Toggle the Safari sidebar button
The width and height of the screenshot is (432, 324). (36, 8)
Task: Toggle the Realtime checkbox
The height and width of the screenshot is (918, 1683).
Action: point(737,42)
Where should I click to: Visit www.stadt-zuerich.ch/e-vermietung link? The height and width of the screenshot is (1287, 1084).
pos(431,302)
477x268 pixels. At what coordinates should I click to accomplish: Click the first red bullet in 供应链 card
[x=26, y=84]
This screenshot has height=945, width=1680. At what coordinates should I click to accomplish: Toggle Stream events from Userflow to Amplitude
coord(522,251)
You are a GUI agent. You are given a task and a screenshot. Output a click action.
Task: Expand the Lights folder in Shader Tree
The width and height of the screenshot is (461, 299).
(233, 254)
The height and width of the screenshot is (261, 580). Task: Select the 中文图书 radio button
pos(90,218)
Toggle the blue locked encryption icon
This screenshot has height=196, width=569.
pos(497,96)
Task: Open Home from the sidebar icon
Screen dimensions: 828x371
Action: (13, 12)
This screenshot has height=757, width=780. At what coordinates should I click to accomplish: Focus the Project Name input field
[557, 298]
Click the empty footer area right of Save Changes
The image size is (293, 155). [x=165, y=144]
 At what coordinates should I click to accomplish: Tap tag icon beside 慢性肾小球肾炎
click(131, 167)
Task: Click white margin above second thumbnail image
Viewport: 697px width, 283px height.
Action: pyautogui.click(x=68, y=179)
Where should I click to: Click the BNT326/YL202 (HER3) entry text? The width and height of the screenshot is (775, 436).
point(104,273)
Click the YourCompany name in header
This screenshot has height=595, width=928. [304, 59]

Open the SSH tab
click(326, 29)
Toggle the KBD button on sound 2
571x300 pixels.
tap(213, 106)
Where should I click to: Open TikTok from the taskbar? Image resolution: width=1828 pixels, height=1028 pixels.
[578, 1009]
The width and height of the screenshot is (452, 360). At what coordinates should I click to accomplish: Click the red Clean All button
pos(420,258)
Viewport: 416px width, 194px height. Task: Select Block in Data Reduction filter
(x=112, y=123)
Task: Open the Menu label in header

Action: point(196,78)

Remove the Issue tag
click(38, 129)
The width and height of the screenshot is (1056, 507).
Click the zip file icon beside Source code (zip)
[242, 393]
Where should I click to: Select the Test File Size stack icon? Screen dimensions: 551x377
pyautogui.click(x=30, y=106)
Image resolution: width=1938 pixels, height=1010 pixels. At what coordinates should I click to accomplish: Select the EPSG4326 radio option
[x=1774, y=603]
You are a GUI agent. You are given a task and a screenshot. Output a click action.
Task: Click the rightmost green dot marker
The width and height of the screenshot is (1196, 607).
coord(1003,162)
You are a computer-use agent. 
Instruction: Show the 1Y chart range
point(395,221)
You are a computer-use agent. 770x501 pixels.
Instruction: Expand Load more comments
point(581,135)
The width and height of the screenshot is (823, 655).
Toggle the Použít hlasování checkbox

■ ■ ■ ■ ■ ■ ■

(GIVEN INSTRUCTION): Reproduce all of the material above line for line, with no changes.

(EXERCISE ANSWER):
Toggle the Safari sidebar button
The width and height of the screenshot is (432, 324). (36, 8)
Task: Toggle the Realtime checkbox
The height and width of the screenshot is (918, 1683).
Action: point(737,42)
Where should I click to: Visit www.stadt-zuerich.ch/e-vermietung link? The height and width of the screenshot is (1287, 1084).
pos(431,302)
477x268 pixels. At what coordinates should I click to accomplish: Click the first red bullet in 供应链 card
[x=26, y=84]
This screenshot has height=945, width=1680. At what coordinates should I click to accomplish: Toggle Stream events from Userflow to Amplitude
coord(522,251)
You are a GUI agent. You are given a task and a screenshot. Output a click action.
Task: Expand the Lights folder in Shader Tree
The width and height of the screenshot is (461, 299).
(233, 254)
The height and width of the screenshot is (261, 580). Task: Select the 中文图书 radio button
pos(90,218)
Toggle the blue locked encryption icon
This screenshot has height=196, width=569.
pos(497,96)
Task: Open Home from the sidebar icon
Screen dimensions: 828x371
Action: (13, 12)
This screenshot has height=757, width=780. At what coordinates should I click to accomplish: Focus the Project Name input field
[557, 298]
Click the empty footer area right of Save Changes
The image size is (293, 155). [x=165, y=144]
 At what coordinates should I click to accomplish: Tap tag icon beside 慢性肾小球肾炎
click(131, 167)
Task: Click white margin above second thumbnail image
Viewport: 697px width, 283px height.
Action: pyautogui.click(x=68, y=179)
Where should I click to: Click the BNT326/YL202 (HER3) entry text? The width and height of the screenshot is (775, 436).
point(104,273)
Click the YourCompany name in header
This screenshot has height=595, width=928. [304, 59]

Open the SSH tab
click(326, 29)
Toggle the KBD button on sound 2
571x300 pixels.
tap(213, 106)
Where should I click to: Open TikTok from the taskbar? Image resolution: width=1828 pixels, height=1028 pixels.
[578, 1009]
The width and height of the screenshot is (452, 360). At what coordinates should I click to accomplish: Click the red Clean All button
pos(420,258)
Viewport: 416px width, 194px height. Task: Select Block in Data Reduction filter
(x=112, y=123)
Task: Open the Menu label in header

Action: point(196,78)

Remove the Issue tag
click(38, 129)
The width and height of the screenshot is (1056, 507).
Click the zip file icon beside Source code (zip)
[242, 393]
Where should I click to: Select the Test File Size stack icon? Screen dimensions: 551x377
pyautogui.click(x=30, y=106)
Image resolution: width=1938 pixels, height=1010 pixels. At what coordinates should I click to accomplish: Select the EPSG4326 radio option
[x=1774, y=603]
You are a GUI agent. You are given a task and a screenshot. Output a click action.
Task: Click the rightmost green dot marker
The width and height of the screenshot is (1196, 607).
coord(1003,162)
You are a computer-use agent. 
Instruction: Show the 1Y chart range
point(395,221)
You are a computer-use agent. 770x501 pixels.
Instruction: Expand Load more comments
point(581,135)
The width and height of the screenshot is (823, 655).
Toggle the Použít hlasování checkbox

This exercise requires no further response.